**Records shown:**
------

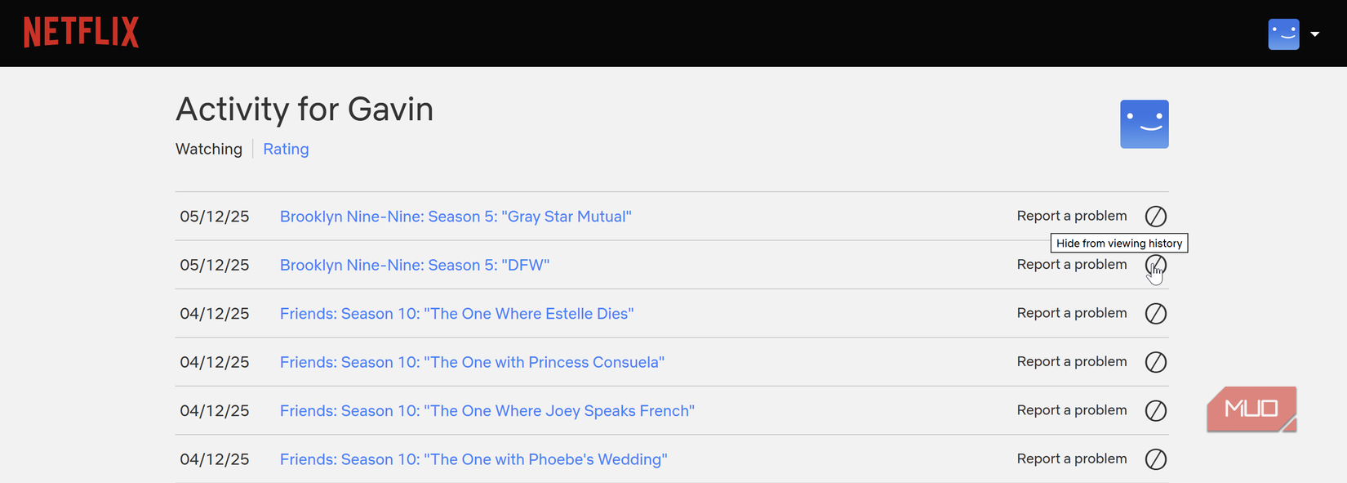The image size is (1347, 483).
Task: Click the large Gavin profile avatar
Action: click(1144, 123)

------

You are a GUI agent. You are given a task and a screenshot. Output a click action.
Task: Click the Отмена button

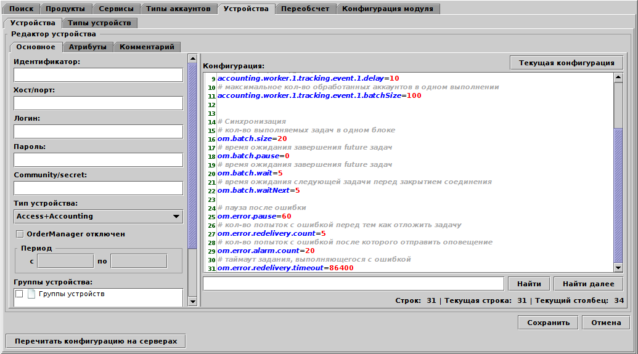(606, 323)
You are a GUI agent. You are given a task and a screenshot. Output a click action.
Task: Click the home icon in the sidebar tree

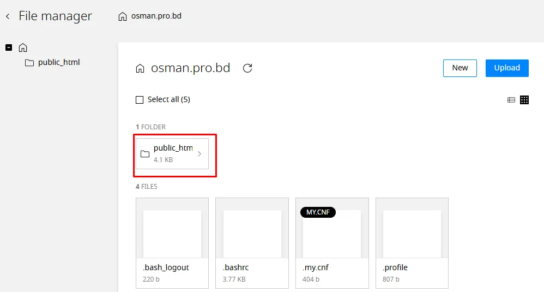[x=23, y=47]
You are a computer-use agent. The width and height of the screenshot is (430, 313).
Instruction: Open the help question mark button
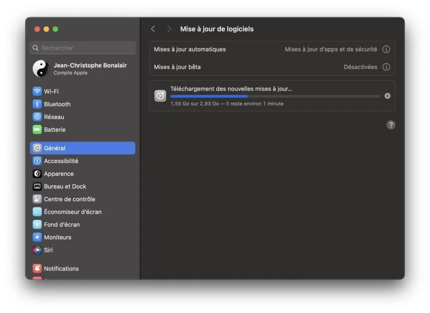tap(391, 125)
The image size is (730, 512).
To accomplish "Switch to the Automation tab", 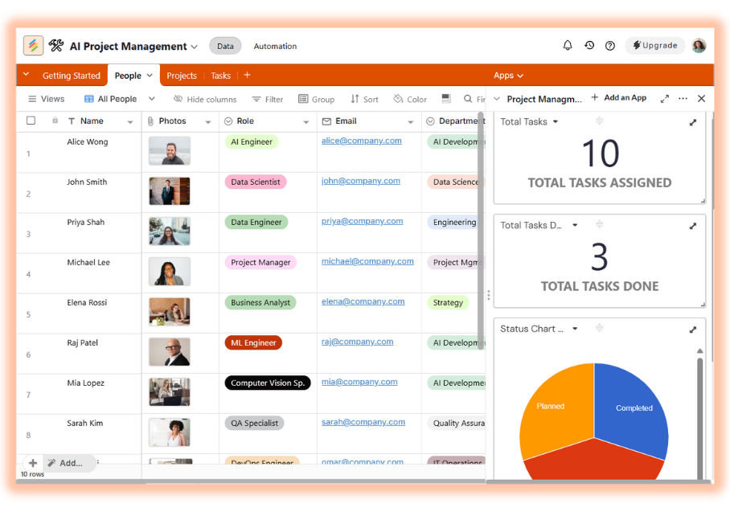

------

**What to do:**
Reproduce the entries starting at the line containing "You are a computer-use" and ending at the line containing "to the Automation", swapping "question mark" for "info" and keeping everything else the same. Leave the pictures out.

**Output below:**
You are a computer-use agent. The width and height of the screenshot is (430, 313).
Instruction: Open the help info button
tap(391, 125)
The image size is (730, 512).
To accomplish "Switch to the Automation tab", 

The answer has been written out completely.